Grammar of the Rust language should not be rustc implementation-defined. We have a formal grammar at src/grammar which is to be used as the canonical and formal representation of the Rust language.

Motivation

In many RFCs proposing syntactic changes (#1228, #1219 and #1192 being some of more recently merged RFCs) the changes are described rather informally and are hard to both implement and discuss which also leads to discussions containing a lot of guess-work.

Making src/grammar to be the canonical grammar and demanding for description of syntactic changes to be presented in terms of changes to the formal grammar should greatly simplify both the discussion and implementation of the RFCs.

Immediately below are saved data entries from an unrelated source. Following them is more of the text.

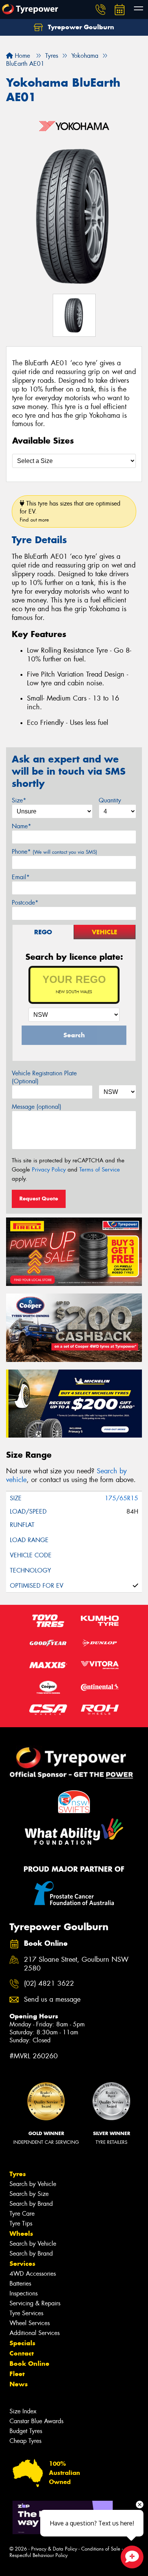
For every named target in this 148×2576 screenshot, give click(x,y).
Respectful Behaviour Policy (38, 2555)
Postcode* (25, 903)
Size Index (22, 2411)
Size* (19, 800)
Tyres (17, 2174)
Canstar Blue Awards (36, 2421)
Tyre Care (22, 2214)
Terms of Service (99, 1169)
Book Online (29, 2363)
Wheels (21, 2233)
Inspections (23, 2293)
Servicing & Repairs (34, 2303)
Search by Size (29, 2194)
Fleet (17, 2374)
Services (22, 2263)
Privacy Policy (49, 1169)
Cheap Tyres (25, 2441)
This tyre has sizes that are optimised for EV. (70, 511)
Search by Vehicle (32, 2184)
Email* (21, 877)
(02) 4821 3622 (49, 1983)
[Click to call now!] (100, 9)
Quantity (110, 800)
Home (21, 56)
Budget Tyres (25, 2431)
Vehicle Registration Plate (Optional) (44, 1077)
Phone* (54, 852)
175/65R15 (121, 1498)
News (18, 2384)
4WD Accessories (32, 2274)
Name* (21, 826)
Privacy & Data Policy (54, 2549)
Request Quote (38, 1198)
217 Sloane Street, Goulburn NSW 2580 (76, 1964)
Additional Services (34, 2333)
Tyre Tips (20, 2223)
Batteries (20, 2283)
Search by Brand (31, 2204)
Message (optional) (36, 1107)
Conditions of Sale (100, 2549)
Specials (22, 2343)
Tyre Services (26, 2313)
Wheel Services (29, 2323)
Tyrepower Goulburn (80, 27)
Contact (21, 2353)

Using a formal grammar also allows us to discover and rule out existence of various issues with the grammar changes (e.g. grammar ambiguities) during design phase rather than implementation phase or, even worse, after the stabilisation.

Detailed design

Sadly, the grammar in question is not quite equivalent to the implementation in rustc yet. We cannot possibly hope to catch all the quirks in the rustc parser implementation, therefore something else needs to be done.

This RFC proposes following approach to making src/grammar the canonical Rust language grammar:

  1. Fix the already known discrepancies between implementation and src/grammar;
  2. Make src/grammar a semi-canonical grammar;
  3. After a period of time transition src/grammar to a fully-canonical grammar.

Semi-canonical grammar

Once all known discrepancies between the src/grammar and rustc parser implementation are resolved, src/grammar enters the state of being semi-canonical grammar of the Rust language.

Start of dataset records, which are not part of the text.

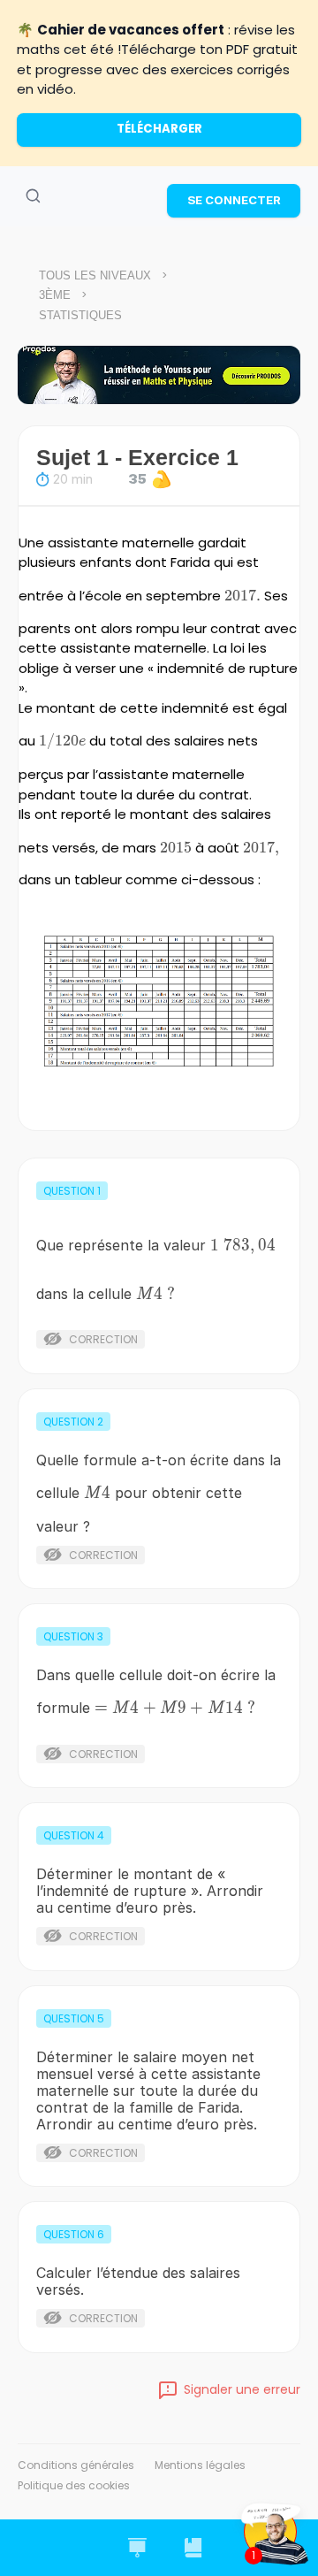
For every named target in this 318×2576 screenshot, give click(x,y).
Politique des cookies (74, 2485)
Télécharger (159, 128)
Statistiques (80, 315)
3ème (55, 295)
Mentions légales (200, 2465)
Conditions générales (76, 2465)
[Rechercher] (33, 196)
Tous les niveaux (95, 275)
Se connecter (234, 200)
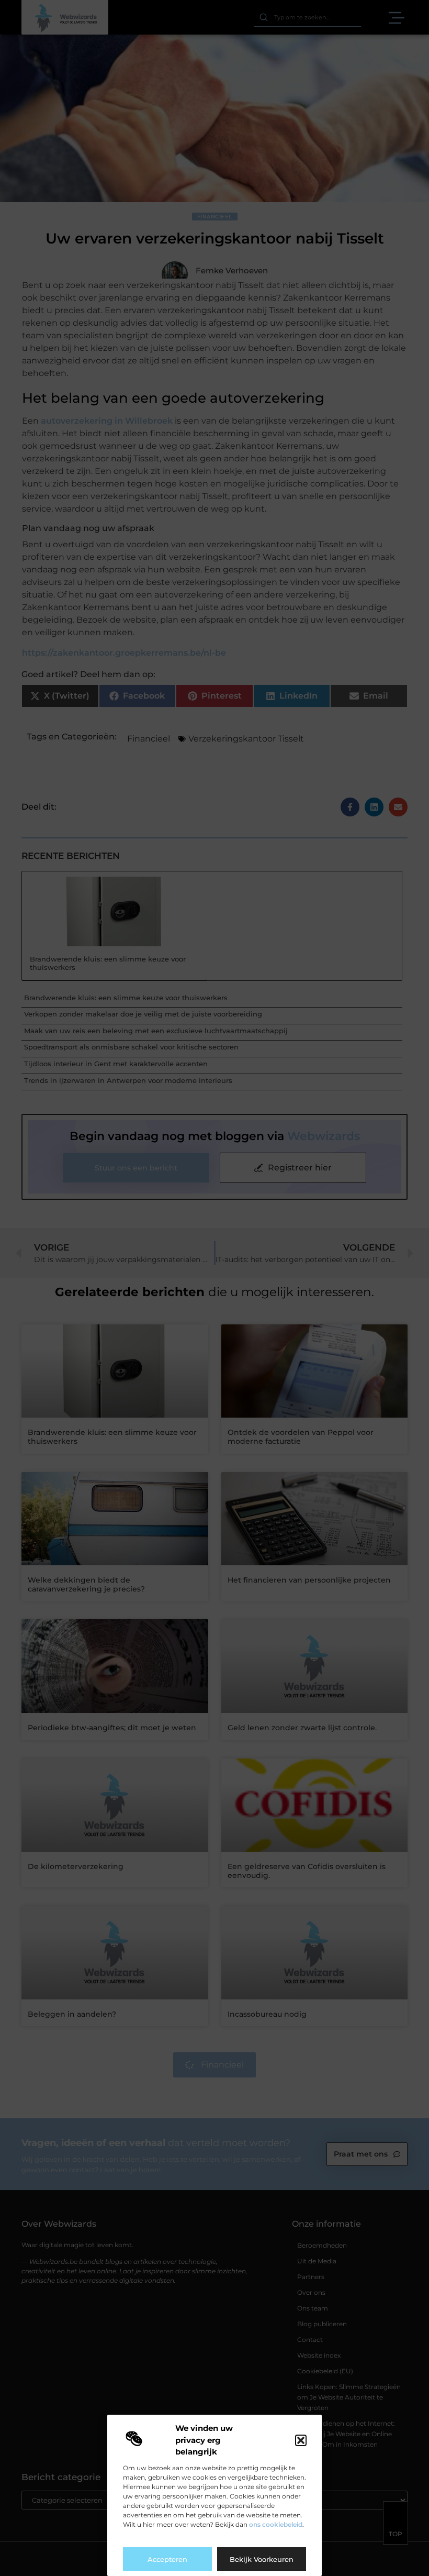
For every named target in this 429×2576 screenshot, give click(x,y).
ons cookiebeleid (275, 2524)
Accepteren (167, 2559)
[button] (301, 2440)
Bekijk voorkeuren (261, 2559)
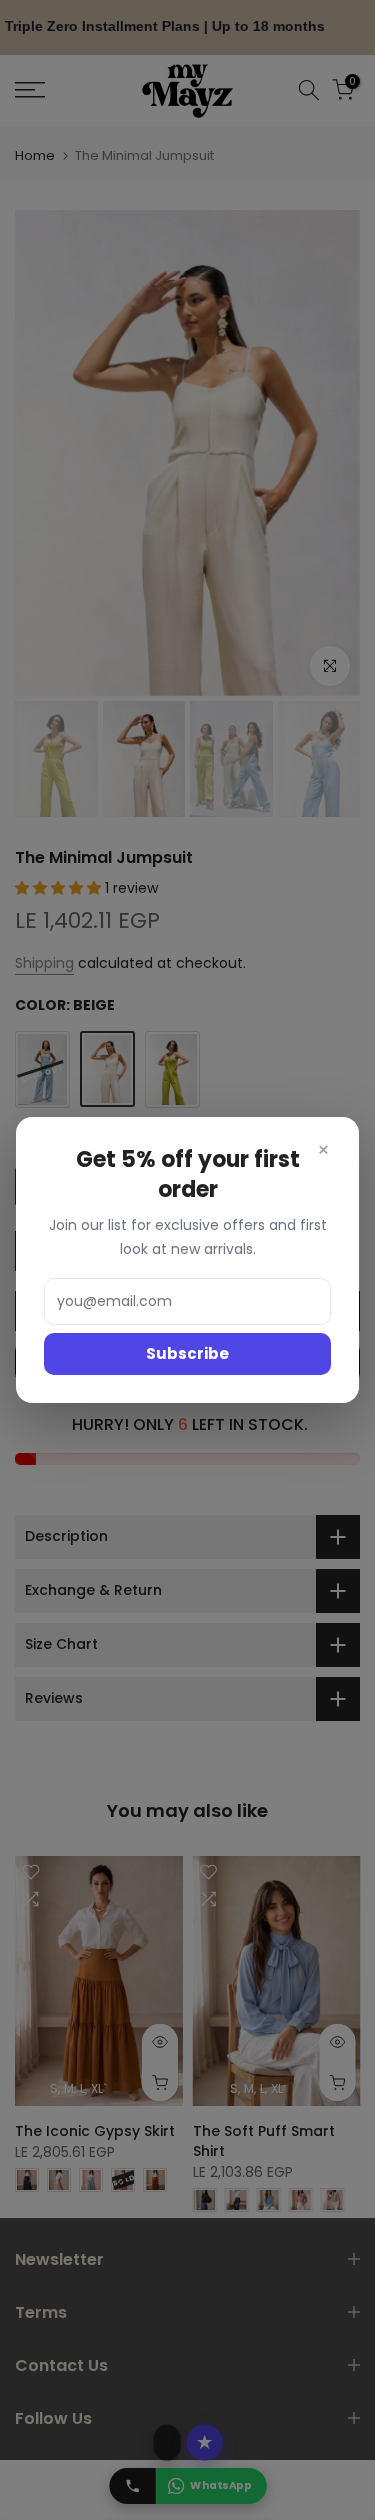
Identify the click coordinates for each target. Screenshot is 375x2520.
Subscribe (187, 1353)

Semi-canonical means that all new development involving syntax changes are made and discussed in terms of changes to the src/grammar and src/grammar is in general regarded to as the canonical grammar except when new discrepancies are discovered. These discrepancies must be swiftly resolved, but resolution will depend on what kind of discrepancy it is:

  1. For syntax changes/additions introduced after src/grammar gained the semi-canonical state, the src/grammar is canonical;
  2. For syntax that was present before src/grammar gained the semi-canonical state, in most cases the implementation is canonical.

This process is sure to become ambiguous over time as syntax is increasingly adjusted (it is harder to “blame” syntax changes compared to syntax additions), therefore the resolution process of discrepancies will also depend more on a decision from the Rust team.

Fully-canonical grammar

After some time passes, src/grammar will transition to the state of fully canonical grammar. After src/grammar transitions into this state, for any discovered discrepancies the rustc parser implementation must be adjusted to match the src/grammar, unless decided otherwise by the RFC process.

RFC process changes for syntactic changes and additions

Once the src/grammar enters semi-canonical state, all RFCs must describe syntax additions and changes in terms of the formal src/grammar. Discussion about these changes are also expected (but not necessarily will) to become more formal and easier to follow.

Drawbacks

This RFC introduces a period of ambiguity during which neither implementation nor src/grammar are truly canonical representation of the Rust language. This will be less of an issue over time as discrepancies are resolved, but its an issue nevertheless.

Alternatives

One alternative would be to immediately make src/grammar a fully-canonical grammar of the Rust language at some arbitrary point in the future.

Another alternative is to simply forget idea of having a formal grammar be the canonical grammar of the Rust language.

Unresolved questions

How much time should pass between src/grammar becoming semi-canonical and fully-canonical?